*Your instructions*
Every line containing "icon" should be identified and copied from the data below.
#### Records provided
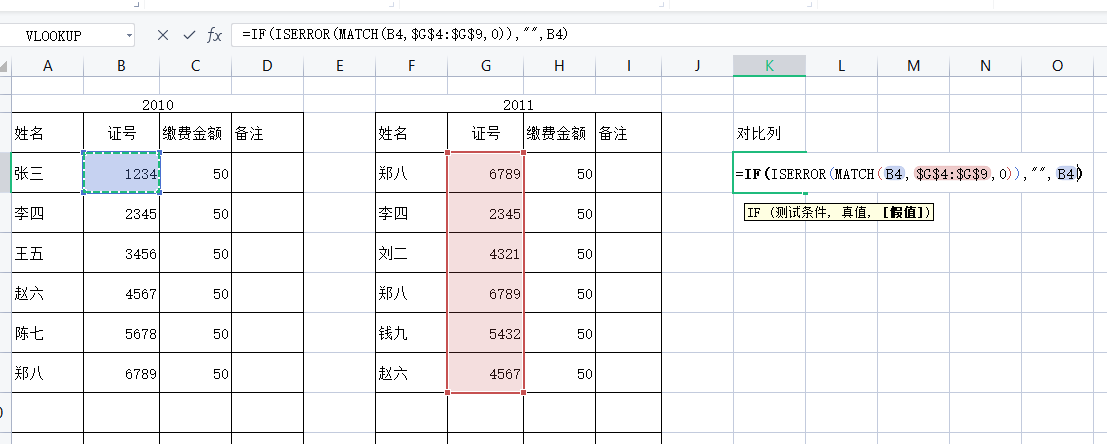Screen dimensions: 1107x444
Task: Confirm the formula with the checkmark
Action: tap(189, 35)
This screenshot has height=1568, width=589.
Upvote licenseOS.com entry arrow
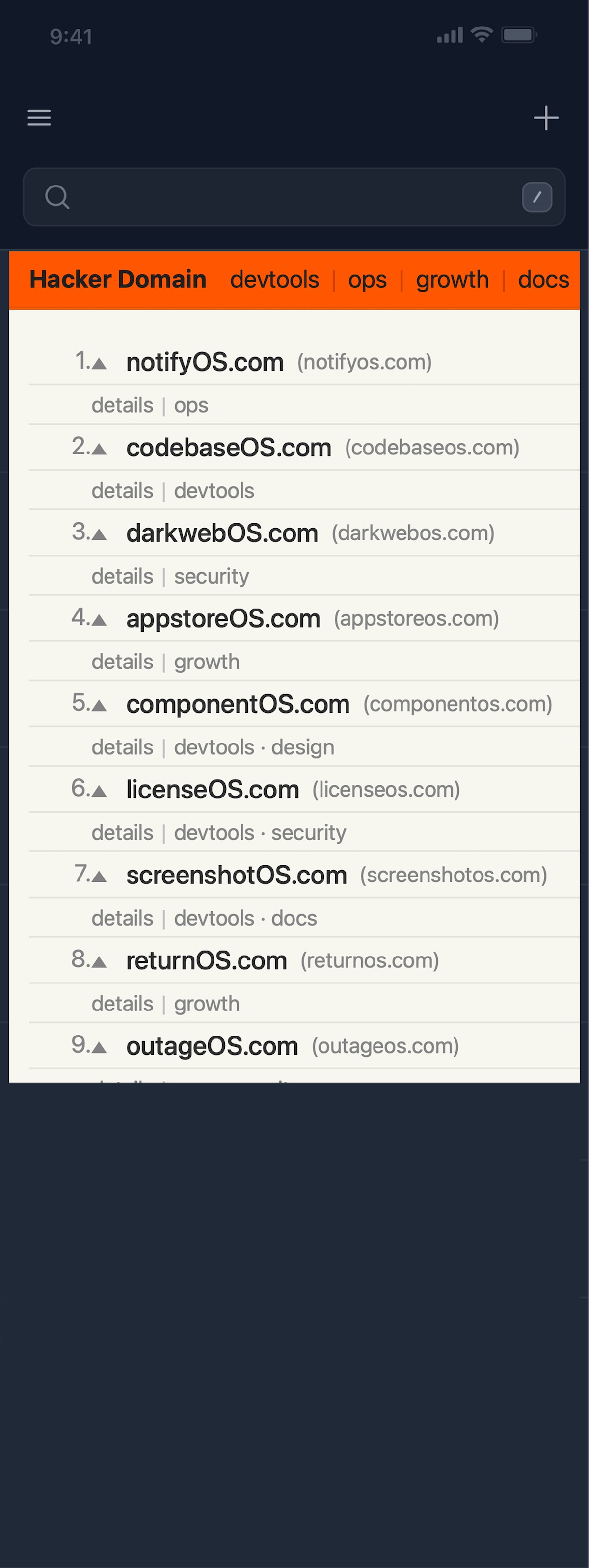pyautogui.click(x=99, y=791)
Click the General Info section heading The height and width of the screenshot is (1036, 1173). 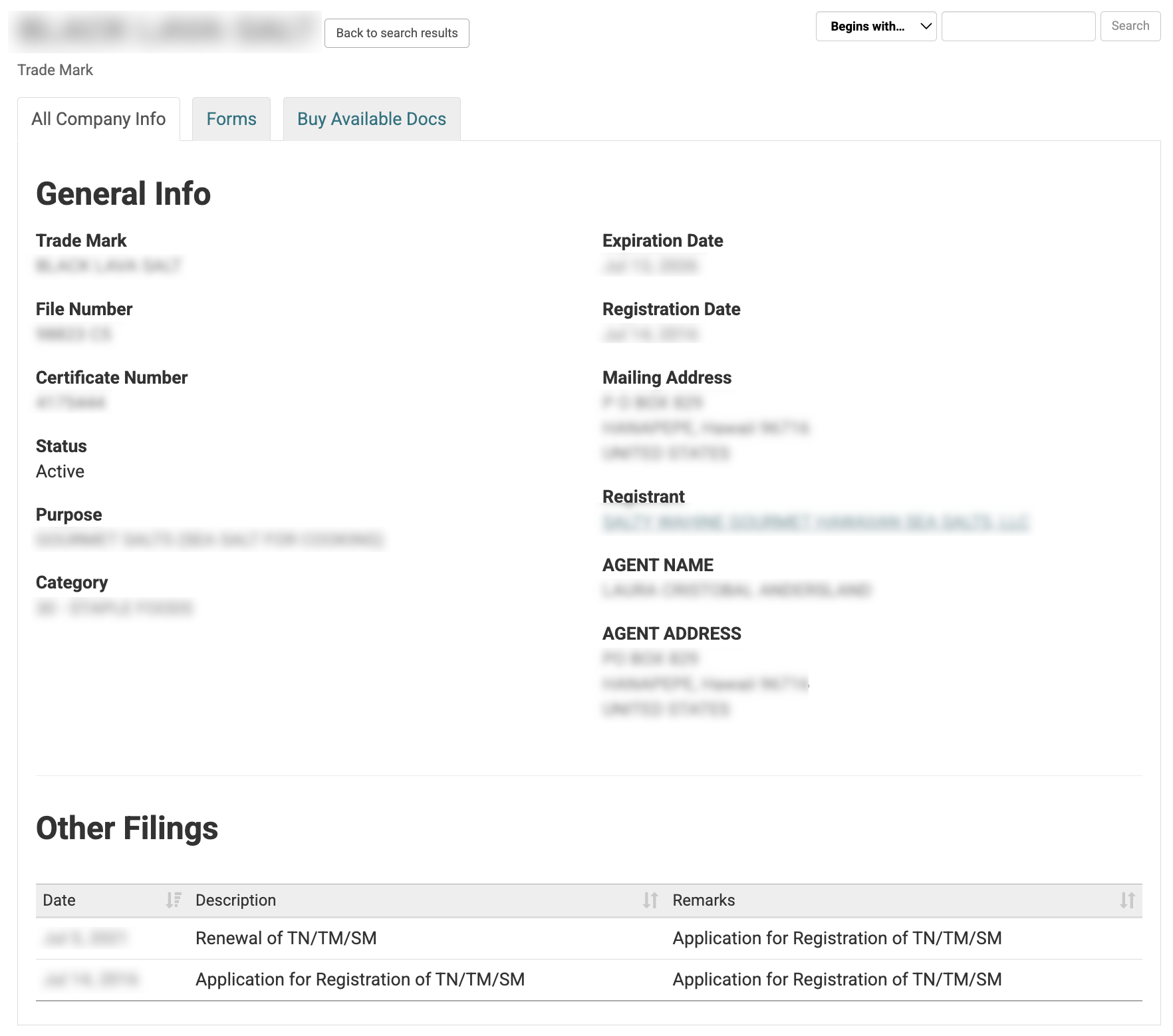(x=124, y=194)
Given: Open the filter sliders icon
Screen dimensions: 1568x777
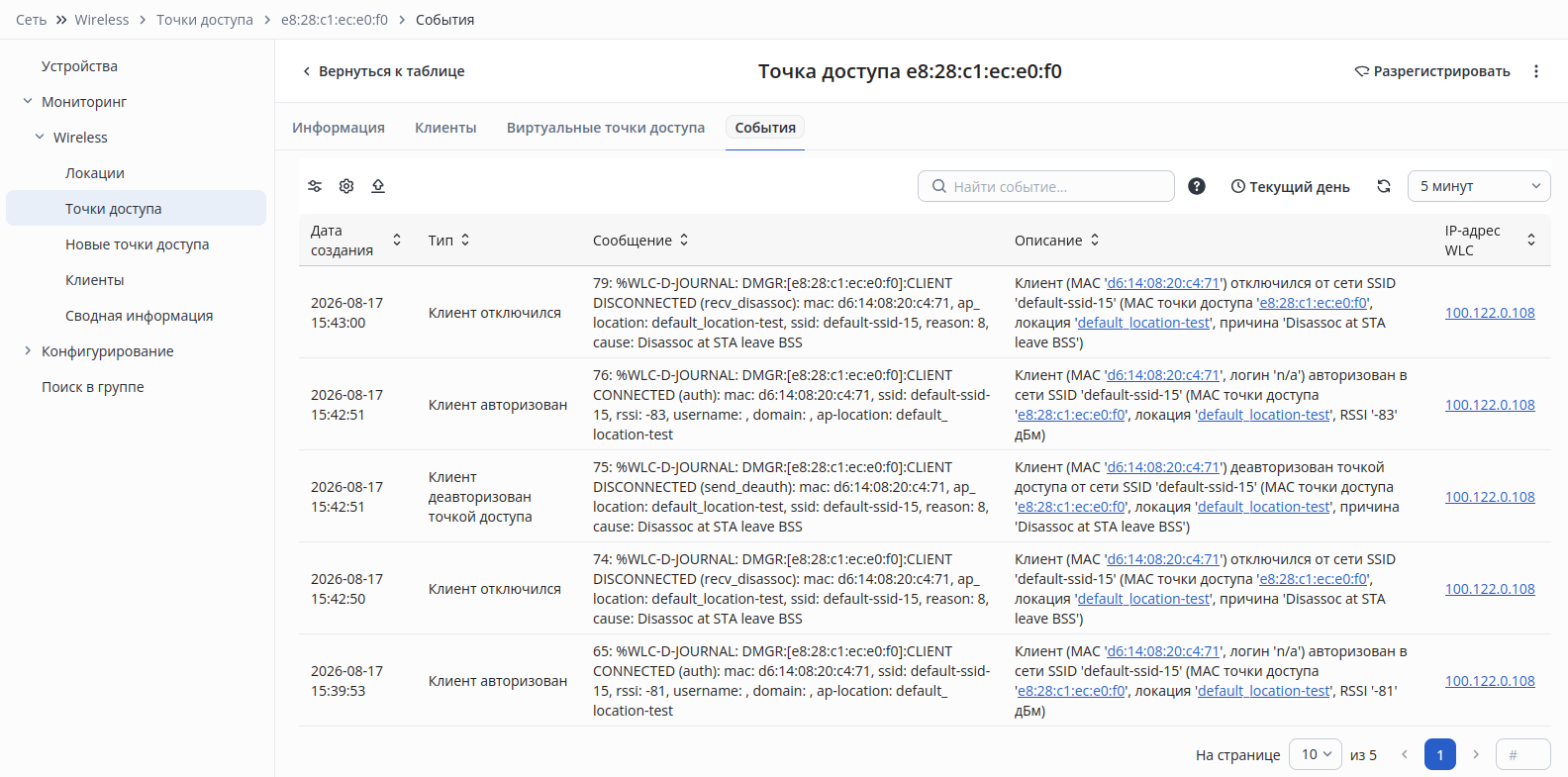Looking at the screenshot, I should point(315,186).
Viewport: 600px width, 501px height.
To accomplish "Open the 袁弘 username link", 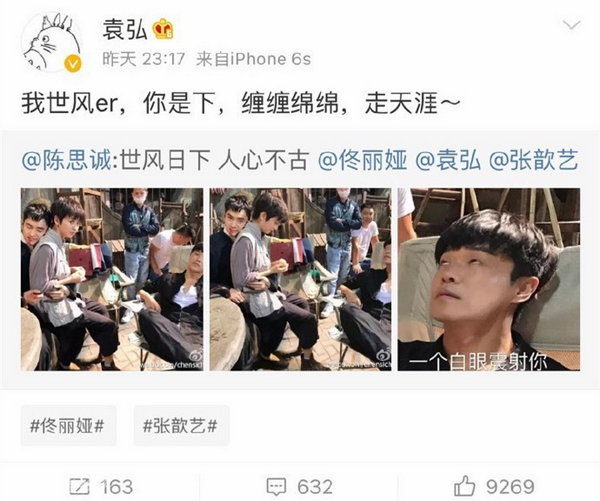I will [x=125, y=29].
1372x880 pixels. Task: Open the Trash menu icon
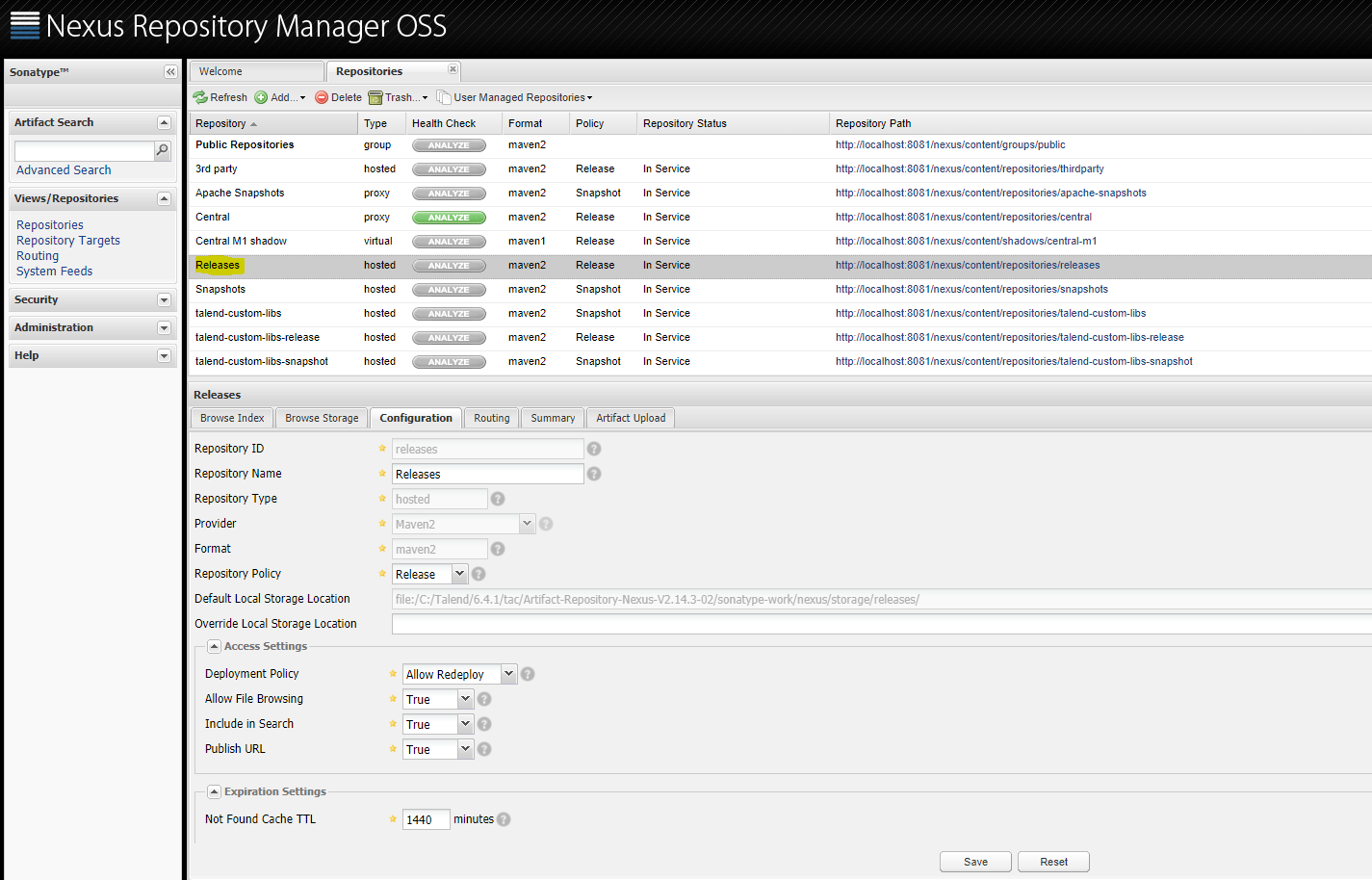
########
*Result*
Given: Open the filter sliders icon
1372x880 pixels. Task: Open the Trash menu icon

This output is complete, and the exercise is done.